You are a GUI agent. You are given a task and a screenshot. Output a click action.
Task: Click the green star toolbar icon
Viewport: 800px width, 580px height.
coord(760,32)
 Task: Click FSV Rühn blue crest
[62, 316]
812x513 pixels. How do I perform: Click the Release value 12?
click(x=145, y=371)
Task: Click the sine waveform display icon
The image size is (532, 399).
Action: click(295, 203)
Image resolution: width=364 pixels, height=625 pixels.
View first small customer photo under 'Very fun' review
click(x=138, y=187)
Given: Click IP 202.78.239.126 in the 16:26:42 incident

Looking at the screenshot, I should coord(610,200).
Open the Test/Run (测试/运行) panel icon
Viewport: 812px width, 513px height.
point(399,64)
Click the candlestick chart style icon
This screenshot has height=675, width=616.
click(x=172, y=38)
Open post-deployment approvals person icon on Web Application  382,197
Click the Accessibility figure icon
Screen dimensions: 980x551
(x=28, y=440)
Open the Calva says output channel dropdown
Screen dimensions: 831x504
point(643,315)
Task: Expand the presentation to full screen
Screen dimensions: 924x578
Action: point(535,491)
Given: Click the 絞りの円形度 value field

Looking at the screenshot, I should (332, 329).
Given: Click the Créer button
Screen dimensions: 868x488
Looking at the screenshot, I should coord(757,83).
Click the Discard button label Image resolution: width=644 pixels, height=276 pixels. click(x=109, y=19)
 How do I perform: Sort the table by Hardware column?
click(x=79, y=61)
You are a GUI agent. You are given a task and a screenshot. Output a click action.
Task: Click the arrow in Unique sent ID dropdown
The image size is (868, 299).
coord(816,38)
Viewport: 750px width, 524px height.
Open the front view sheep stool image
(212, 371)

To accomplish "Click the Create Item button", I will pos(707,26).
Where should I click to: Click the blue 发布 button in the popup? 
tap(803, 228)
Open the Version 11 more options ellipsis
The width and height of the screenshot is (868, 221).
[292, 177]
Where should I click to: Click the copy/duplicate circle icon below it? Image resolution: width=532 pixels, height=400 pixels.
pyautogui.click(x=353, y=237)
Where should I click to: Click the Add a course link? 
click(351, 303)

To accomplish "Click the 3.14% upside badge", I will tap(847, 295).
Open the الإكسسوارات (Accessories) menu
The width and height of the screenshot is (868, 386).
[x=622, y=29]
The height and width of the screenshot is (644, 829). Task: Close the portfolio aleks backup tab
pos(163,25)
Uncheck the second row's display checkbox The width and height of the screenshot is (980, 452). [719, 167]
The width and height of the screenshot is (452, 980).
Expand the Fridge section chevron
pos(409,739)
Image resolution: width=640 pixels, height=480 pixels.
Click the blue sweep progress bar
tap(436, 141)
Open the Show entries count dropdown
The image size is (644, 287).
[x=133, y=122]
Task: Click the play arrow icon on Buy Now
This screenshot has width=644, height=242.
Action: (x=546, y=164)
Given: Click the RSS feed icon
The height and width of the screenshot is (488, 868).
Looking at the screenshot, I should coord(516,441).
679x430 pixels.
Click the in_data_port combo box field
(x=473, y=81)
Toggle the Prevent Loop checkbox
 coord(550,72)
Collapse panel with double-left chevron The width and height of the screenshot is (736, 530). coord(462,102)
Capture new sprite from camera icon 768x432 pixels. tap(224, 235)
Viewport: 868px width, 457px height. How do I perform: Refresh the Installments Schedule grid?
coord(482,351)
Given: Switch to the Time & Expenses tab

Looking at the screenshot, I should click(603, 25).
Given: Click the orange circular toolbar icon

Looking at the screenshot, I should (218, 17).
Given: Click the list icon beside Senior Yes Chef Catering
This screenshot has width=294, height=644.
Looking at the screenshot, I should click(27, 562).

═══

Problem to solve:
Please give again only the lines from the start of the material through the line holding "Click the Discard", exactly as they are written.

Response:
You are a GUI agent. You are given a task and a screenshot. Output a click action.
Task: Click the green star toolbar icon
Viewport: 800px width, 580px height.
coord(760,32)
 Task: Click FSV Rühn blue crest
[62, 316]
812x513 pixels. How do I perform: Click the Release value 12?
click(x=145, y=371)
Task: Click the sine waveform display icon
The image size is (532, 399).
Action: click(295, 203)
Image resolution: width=364 pixels, height=625 pixels.
View first small customer photo under 'Very fun' review
click(x=138, y=187)
Given: Click IP 202.78.239.126 in the 16:26:42 incident

Looking at the screenshot, I should coord(610,200).
Open the Test/Run (测试/运行) panel icon
Viewport: 812px width, 513px height.
point(399,64)
Click the candlestick chart style icon
This screenshot has height=675, width=616.
click(x=172, y=38)
Open post-deployment approvals person icon on Web Application  382,197
Click the Accessibility figure icon
Screen dimensions: 980x551
(x=28, y=440)
Open the Calva says output channel dropdown
Screen dimensions: 831x504
point(643,315)
Task: Expand the presentation to full screen
Screen dimensions: 924x578
Action: point(535,491)
Given: Click the 絞りの円形度 value field

Looking at the screenshot, I should (332, 329).
Given: Click the Créer button
Screen dimensions: 868x488
Looking at the screenshot, I should coord(757,83).
Click the Discard button label Image resolution: width=644 pixels, height=276 pixels. click(x=109, y=19)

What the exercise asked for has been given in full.